Task description: Count every line below in which "computer" occurs, then give only the count.

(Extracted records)
★ ★ ★

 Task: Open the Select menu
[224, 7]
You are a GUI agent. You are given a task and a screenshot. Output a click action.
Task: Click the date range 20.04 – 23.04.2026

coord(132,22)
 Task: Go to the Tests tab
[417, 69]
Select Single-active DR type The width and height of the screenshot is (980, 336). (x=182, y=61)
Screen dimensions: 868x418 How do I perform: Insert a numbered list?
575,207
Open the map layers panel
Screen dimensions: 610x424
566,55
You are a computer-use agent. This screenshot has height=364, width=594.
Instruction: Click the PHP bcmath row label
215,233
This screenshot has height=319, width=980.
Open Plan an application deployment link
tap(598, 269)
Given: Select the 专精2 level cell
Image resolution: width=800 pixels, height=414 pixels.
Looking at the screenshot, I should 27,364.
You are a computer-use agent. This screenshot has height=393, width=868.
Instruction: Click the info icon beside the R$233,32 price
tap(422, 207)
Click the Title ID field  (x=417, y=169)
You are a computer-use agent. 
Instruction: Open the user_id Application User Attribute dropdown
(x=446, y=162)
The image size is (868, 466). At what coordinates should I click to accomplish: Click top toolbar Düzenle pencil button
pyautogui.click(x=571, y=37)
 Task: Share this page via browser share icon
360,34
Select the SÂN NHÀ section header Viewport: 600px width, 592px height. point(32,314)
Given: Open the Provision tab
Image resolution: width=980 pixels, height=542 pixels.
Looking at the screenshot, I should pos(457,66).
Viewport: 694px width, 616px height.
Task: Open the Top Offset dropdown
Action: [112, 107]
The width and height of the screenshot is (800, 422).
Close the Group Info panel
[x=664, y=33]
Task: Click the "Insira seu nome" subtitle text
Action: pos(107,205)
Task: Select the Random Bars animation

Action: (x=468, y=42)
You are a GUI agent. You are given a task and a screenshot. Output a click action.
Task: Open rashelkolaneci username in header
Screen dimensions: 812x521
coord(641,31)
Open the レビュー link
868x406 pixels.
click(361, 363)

★ ★ ★

Solution for this exercise: 3